WHAT IS EXPECTED>
Find the line containing "Task: Open КАТАЛОГ" in the records below. Copy exactly that line and each one after it, ending at the line containing "Screen dimensions: 683x1280", and nothing more.

AVAILABLE RECORDS>
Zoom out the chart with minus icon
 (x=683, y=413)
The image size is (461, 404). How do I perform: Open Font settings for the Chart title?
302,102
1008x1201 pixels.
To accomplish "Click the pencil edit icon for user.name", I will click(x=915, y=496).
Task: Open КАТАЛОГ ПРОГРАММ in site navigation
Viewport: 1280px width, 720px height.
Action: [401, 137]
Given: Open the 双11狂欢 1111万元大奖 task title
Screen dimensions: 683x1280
==
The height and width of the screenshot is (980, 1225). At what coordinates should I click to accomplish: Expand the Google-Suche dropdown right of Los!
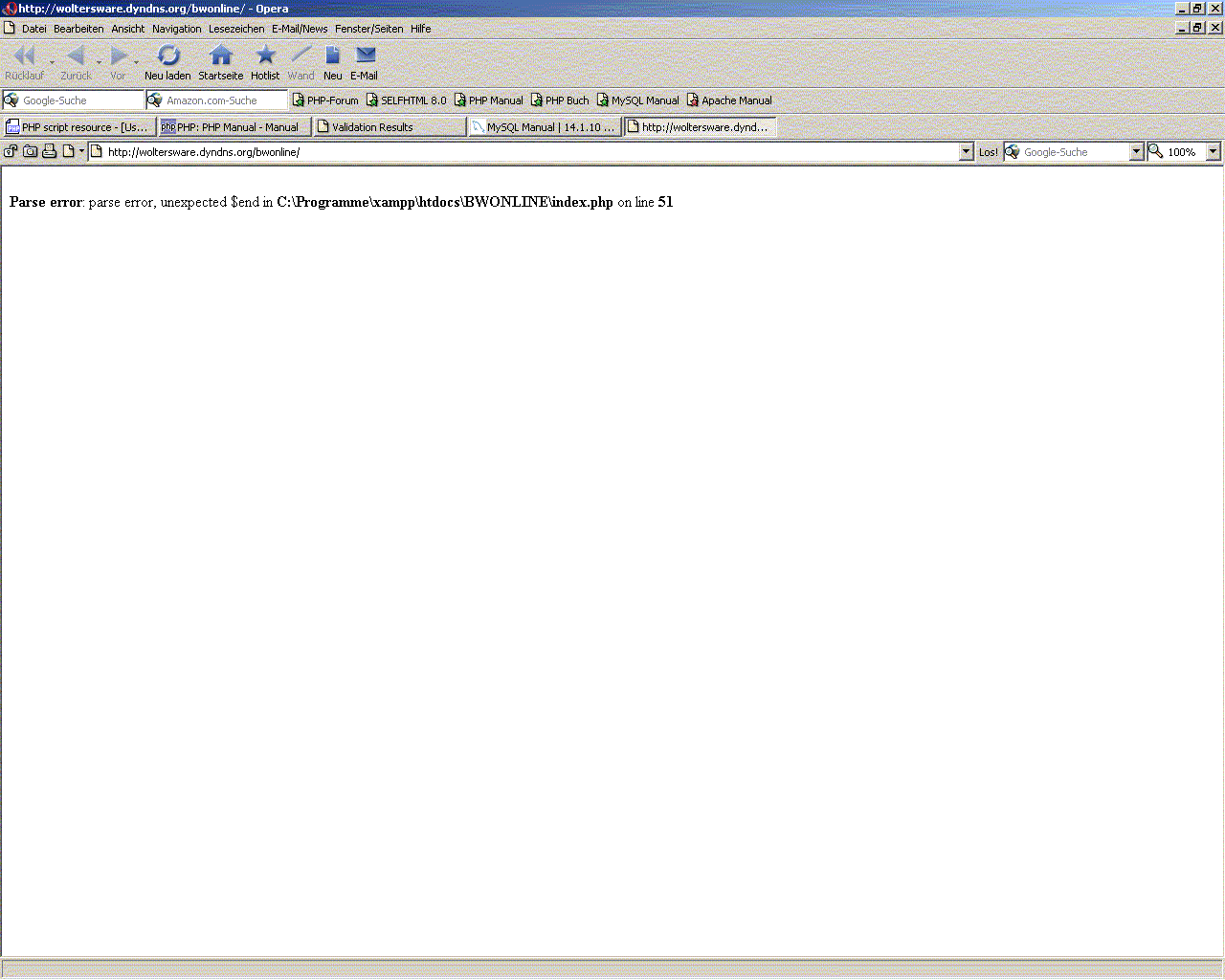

EXERCISE ANSWER>
Task: Open КАТАЛОГ ПРОГРАММ in site navigation
Viewport: 1280px width, 720px height.
Action: [401, 137]
Given: Open the 双11狂欢 1111万元大奖 task title
Screen dimensions: 683x1280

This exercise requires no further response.